[Start of Attachment]

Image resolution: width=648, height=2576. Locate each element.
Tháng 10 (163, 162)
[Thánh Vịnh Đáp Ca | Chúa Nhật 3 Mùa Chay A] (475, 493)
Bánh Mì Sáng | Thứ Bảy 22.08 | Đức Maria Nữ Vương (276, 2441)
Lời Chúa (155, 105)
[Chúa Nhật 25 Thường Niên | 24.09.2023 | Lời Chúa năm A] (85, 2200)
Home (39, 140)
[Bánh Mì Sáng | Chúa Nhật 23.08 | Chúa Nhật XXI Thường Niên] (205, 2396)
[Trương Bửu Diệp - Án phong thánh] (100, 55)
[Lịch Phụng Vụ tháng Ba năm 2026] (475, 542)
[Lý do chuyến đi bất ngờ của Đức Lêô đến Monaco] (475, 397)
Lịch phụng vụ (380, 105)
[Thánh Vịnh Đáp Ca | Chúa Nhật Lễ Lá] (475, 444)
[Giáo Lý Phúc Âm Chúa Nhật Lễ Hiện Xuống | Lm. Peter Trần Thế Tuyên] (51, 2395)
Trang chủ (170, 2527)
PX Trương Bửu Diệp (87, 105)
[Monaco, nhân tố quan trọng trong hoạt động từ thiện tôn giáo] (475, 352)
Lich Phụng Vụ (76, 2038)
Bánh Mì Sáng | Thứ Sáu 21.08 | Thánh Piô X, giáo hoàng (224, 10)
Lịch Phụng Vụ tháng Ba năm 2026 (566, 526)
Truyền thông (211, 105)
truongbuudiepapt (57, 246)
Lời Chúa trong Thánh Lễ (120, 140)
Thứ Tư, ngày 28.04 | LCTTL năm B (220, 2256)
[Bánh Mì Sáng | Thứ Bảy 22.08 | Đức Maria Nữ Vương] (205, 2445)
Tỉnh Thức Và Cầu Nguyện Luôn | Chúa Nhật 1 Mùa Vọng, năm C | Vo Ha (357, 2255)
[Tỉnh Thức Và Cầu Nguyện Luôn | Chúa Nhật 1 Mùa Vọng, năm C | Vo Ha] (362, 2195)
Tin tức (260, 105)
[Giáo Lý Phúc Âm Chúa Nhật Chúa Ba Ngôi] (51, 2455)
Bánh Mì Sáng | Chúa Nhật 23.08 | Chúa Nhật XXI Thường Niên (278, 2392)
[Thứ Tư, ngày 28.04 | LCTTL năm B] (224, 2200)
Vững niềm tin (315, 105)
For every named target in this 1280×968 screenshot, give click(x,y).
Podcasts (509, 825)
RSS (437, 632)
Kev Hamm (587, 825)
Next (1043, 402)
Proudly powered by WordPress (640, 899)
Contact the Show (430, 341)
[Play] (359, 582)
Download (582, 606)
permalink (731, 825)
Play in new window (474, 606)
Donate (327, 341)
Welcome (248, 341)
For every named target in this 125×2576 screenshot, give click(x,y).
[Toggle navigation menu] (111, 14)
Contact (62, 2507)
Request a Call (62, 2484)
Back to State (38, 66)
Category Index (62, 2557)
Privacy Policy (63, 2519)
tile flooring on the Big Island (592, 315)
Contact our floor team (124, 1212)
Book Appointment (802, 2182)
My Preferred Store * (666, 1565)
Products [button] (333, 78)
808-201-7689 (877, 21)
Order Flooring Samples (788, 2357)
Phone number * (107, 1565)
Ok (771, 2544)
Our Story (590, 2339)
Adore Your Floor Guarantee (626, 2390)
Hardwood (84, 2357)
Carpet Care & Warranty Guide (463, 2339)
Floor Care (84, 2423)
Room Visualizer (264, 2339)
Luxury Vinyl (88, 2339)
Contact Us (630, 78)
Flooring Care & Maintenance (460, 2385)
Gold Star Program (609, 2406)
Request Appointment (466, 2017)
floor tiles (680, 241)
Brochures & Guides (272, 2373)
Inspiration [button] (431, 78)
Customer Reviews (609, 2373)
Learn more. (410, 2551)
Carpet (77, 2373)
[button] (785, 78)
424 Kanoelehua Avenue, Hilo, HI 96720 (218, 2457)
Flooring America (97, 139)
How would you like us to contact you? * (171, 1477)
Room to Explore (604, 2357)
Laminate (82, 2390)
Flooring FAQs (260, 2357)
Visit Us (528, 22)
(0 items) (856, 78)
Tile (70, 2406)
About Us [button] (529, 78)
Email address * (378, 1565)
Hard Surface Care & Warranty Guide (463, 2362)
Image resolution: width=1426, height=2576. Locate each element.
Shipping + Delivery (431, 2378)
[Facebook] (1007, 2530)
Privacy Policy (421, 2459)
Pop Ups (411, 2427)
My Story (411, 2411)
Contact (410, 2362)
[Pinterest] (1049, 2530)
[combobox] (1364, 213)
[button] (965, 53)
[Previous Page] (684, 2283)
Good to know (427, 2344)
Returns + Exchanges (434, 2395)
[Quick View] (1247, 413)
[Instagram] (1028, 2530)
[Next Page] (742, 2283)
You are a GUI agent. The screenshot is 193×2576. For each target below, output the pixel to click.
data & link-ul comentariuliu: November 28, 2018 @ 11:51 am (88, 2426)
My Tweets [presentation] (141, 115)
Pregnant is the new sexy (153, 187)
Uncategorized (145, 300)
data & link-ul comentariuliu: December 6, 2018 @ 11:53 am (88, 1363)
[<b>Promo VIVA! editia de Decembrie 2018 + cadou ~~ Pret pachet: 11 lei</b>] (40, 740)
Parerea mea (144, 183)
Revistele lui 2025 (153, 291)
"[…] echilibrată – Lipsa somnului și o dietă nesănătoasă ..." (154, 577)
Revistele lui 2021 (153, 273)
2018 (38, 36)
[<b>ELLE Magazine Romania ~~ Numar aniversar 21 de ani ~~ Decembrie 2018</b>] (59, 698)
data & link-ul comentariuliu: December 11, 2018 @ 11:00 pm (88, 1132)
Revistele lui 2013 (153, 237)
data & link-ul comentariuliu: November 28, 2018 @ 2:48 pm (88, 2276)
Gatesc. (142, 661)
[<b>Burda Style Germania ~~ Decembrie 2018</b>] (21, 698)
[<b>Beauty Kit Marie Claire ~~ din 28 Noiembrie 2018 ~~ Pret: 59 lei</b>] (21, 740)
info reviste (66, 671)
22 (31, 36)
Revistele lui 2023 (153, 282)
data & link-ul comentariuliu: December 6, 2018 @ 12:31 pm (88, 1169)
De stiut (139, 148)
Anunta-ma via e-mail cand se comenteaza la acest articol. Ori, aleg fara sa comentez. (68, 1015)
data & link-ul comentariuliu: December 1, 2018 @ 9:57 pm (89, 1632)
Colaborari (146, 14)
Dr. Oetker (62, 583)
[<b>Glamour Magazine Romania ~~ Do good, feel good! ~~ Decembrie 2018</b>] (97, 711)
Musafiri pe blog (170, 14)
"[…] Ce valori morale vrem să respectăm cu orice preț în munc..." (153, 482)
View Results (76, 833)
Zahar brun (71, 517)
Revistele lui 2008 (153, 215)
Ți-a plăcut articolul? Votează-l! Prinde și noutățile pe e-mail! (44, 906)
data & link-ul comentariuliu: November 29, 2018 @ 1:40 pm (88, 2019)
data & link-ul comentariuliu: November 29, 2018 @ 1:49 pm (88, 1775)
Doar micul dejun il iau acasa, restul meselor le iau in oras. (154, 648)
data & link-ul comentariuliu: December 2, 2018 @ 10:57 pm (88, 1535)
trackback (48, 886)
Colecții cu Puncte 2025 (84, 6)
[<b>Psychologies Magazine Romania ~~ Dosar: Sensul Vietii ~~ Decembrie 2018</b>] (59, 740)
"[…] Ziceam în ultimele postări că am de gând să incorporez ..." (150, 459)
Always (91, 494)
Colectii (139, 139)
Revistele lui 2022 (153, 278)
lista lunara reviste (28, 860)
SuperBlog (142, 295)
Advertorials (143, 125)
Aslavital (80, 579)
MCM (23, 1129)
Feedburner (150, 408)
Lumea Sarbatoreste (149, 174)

[End of Attachment]

A word-for-word copy of the lines above from the one with "Shipping + Delivery (431, 2378)" through the one with "Parerea mea (144, 183)", inclusive, is the only output wanted.

Shipping + Delivery (431, 2378)
[Facebook] (1007, 2530)
Privacy Policy (421, 2459)
Pop Ups (411, 2427)
My Story (411, 2411)
Contact (410, 2362)
[Pinterest] (1049, 2530)
[combobox] (1364, 213)
[button] (965, 53)
[Previous Page] (684, 2283)
Good to know (427, 2344)
Returns + Exchanges (434, 2395)
[Quick View] (1247, 413)
[Instagram] (1028, 2530)
[Next Page] (742, 2283)
You are a GUI agent. The screenshot is 193×2576. For each target below, output the pixel to click.
data & link-ul comentariuliu: November 28, 2018 @ 11:51 am (88, 2426)
My Tweets [presentation] (141, 115)
Pregnant is the new sexy (153, 187)
Uncategorized (145, 300)
data & link-ul comentariuliu: December 6, 2018 @ 11:53 am (88, 1363)
[<b>Promo VIVA! editia de Decembrie 2018 + cadou ~~ Pret pachet: 11 lei</b>] (40, 740)
Parerea mea (144, 183)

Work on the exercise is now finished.